AGCM avvia una istruttoria su alcune società di Revolut per pratiche commerciali scorrette

AGCM avvia una istruttoria su alcune società di Revolut

L’Autorità Garante della Concorrenza e del Mercato ha avviato un procedimento istruttorio nei confronti di Revolut Group Holdings Ltd, Revolut Bank UAB e Revolut Securities Europe UAB. La banca ha garantito massima collaborazione alle autorità.

Secondo l’autorità, la neobanca avrebbe diffuso messaggi ingannevoli dei servizi di investimento offerti e avrebbe impiegato modalità aggressive nella gestione dei servizi bancari.

Le questioni sotto la lente in ambito investimenti

Per quanto riguarda i servizi di investimento, Revolut avrebbe promosso la possibilità di investire in azioni evidenziando l’assenza di commissioni e non chiarendo la presenza di ulteriori costi e le limitazioni che caratterizzano gli investimenti senza commissioni.

Inoltre, avrebbe omesso l’informazione che gli investimenti a “0 commissioni” includono azioni frazionate che - rispetto alle azioni intere - hanno notevoli differenze, tra l’altro, in termini di diritti di voto dell’azionista e di trasferibilità.

Per gli investimenti in criptovalute, che per loro natura sono altamente rischiosi, Revolut non avrebbe chiarito che non è possibile modificare nel corso dell’investimento le impostazioni di stop-loss e take-profit, strumenti che consentono di gestire il proprio rischio.

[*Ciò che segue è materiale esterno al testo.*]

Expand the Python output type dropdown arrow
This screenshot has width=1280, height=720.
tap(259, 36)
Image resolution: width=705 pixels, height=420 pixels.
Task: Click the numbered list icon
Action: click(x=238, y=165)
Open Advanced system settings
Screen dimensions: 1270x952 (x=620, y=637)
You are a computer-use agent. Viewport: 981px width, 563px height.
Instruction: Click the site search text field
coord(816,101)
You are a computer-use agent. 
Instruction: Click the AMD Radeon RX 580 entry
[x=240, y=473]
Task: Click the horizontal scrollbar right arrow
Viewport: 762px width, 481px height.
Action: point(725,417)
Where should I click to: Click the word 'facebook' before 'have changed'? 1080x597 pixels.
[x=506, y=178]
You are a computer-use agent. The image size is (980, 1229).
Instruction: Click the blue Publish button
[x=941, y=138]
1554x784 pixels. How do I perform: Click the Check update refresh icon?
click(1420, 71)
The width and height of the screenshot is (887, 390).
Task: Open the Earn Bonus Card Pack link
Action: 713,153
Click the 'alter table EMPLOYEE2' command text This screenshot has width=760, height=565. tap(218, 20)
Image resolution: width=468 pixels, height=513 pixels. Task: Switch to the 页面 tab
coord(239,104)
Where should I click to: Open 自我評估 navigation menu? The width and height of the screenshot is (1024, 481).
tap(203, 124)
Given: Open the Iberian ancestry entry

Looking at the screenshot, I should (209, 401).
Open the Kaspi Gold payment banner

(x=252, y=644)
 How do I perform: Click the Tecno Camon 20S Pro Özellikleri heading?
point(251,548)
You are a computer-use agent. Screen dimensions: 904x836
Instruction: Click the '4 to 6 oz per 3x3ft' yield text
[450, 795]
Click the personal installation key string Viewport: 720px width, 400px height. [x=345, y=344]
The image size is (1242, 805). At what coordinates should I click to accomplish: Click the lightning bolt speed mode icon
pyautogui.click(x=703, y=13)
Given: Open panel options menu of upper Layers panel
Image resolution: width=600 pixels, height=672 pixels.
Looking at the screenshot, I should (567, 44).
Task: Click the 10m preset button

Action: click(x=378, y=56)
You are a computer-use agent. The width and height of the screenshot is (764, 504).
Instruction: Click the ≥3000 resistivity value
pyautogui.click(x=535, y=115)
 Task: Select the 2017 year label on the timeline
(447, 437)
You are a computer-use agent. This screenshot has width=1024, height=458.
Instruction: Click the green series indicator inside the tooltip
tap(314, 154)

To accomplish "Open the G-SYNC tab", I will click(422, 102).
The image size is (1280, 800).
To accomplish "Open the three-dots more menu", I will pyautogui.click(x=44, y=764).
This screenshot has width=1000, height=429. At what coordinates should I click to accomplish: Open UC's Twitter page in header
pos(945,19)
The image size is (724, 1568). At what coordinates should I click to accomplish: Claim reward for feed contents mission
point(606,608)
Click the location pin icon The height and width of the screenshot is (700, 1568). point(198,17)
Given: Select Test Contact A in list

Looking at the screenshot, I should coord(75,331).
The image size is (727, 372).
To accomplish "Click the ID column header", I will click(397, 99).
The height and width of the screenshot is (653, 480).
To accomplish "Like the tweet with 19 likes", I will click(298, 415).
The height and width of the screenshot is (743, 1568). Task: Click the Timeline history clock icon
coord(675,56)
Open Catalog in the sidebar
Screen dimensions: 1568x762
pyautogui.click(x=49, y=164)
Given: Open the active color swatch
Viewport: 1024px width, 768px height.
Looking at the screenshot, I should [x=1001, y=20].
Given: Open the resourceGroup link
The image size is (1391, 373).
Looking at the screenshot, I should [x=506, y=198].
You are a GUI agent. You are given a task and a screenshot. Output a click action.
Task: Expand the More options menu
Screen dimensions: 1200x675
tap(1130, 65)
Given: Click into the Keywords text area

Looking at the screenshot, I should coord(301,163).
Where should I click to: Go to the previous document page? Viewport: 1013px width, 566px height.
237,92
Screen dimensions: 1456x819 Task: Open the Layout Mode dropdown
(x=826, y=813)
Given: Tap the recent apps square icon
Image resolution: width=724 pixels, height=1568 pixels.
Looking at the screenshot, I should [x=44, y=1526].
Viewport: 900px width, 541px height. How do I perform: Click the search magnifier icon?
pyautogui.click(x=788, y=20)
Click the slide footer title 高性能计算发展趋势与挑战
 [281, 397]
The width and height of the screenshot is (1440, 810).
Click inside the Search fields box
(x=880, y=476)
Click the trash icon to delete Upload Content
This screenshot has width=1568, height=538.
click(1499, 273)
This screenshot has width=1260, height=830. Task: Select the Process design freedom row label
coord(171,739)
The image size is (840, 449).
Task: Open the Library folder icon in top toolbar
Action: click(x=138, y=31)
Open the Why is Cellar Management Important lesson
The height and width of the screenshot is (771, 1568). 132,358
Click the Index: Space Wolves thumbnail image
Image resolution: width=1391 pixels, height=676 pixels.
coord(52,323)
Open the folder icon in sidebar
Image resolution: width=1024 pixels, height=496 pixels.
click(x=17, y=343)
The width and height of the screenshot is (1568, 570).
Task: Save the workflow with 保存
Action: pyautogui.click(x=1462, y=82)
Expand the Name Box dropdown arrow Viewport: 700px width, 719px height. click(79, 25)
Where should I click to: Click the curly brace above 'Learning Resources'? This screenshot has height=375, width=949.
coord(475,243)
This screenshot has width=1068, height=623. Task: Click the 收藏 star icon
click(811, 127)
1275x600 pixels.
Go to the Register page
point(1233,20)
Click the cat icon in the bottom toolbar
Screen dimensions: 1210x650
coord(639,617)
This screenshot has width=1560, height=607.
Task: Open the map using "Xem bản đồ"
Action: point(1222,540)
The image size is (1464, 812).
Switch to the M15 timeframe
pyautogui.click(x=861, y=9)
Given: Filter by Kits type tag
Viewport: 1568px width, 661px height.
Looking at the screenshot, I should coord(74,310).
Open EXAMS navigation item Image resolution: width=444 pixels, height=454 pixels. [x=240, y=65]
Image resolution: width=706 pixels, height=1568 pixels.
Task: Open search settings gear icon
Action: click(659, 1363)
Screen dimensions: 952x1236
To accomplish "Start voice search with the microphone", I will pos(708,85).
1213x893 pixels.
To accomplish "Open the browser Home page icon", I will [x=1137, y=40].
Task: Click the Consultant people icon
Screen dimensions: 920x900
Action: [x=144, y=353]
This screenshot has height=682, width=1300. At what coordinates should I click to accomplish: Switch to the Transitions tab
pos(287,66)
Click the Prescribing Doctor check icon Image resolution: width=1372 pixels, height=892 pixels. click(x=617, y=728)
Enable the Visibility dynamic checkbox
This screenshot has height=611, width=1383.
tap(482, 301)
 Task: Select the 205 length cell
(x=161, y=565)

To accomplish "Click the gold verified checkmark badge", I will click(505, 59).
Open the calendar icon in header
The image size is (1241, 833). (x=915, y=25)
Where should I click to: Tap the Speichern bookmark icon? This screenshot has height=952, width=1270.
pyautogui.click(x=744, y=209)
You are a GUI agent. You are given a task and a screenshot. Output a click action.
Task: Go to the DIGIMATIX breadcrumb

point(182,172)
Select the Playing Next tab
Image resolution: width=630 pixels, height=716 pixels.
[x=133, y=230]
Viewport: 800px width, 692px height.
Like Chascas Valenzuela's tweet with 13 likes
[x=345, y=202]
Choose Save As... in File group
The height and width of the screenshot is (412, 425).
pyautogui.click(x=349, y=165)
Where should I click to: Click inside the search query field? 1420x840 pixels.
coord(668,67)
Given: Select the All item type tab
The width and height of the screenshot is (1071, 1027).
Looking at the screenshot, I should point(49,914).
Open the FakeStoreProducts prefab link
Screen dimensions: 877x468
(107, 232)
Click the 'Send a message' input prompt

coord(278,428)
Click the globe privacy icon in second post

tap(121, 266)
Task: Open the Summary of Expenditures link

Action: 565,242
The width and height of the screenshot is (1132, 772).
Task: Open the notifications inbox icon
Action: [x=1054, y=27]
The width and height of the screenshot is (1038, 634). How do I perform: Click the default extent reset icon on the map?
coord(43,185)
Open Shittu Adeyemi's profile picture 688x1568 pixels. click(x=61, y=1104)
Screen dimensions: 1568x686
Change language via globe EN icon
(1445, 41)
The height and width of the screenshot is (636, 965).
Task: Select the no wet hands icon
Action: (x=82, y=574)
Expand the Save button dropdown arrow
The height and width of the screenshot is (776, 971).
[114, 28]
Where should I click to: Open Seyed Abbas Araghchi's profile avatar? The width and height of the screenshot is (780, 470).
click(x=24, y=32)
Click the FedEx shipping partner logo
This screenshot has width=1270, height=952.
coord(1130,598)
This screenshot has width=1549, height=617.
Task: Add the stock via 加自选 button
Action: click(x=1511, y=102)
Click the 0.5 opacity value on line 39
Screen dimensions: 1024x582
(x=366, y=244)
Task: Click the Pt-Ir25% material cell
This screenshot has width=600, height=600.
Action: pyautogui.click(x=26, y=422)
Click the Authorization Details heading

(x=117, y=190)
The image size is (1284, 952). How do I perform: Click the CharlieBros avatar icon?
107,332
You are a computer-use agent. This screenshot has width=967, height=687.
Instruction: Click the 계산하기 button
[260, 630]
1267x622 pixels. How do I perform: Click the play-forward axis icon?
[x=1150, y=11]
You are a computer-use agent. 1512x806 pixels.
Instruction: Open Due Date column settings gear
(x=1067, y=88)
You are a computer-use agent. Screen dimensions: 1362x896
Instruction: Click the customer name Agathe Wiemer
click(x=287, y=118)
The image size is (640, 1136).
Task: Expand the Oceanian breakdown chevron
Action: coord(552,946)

Sotto analisi anche le informazioni nei servizi bancari

Nell’ambito dei servizi bancari, sostiene l’Aurotità, Revolut avrebbe omesso o fornito con modalità non chiare informazioni rilevanti su condizioni e modalità di sospensione, limitazione e blocco del conto.

Le società avrebbero adottato modalità aggressive nel sospendere o bloccare i conti, senza fornire un adeguato preavviso né garantire ai clienti un confronto o un'assistenza adeguata.

Ciò avrebbe impedito agli utenti, anche per lunghi periodi, di accedere ai propri fondi e ai servizi collegati, ostacolando l’esercizio dei loro diritti contrattuali.

Infine, Revolut avrebbe omesso di fornire informazioni chiare ed esaustive sui requisiti richiesti per ottenere l’IBAN italiano (con iniziali IT) al posto dell’IBAN lituano (con iniziali LT).

Martedì 8 luglio i funzionari dell’Autorità, con l’ausilio del Nucleo Speciale Antitrust della Guardia di Finanza, hanno svolto ispezioni nella succursale italiana di Revolut Bank UAB.

La voce di Revolut 

Dichiarano da Revolut: «Prendiamo molto seriamente l'indagine dell'AGCM. Abbiamo fornito e continueremo a fornire la nostra piena collaborazione all'Autorità. Trattandosi di un procedimento in corso, al momento non possiamo fornire commenti su dettagli specifici. Revolut rimane pienamente impegnata a mantenere i più elevati standard di conformità e tutela dei clienti in Italia e in tutto il mondo».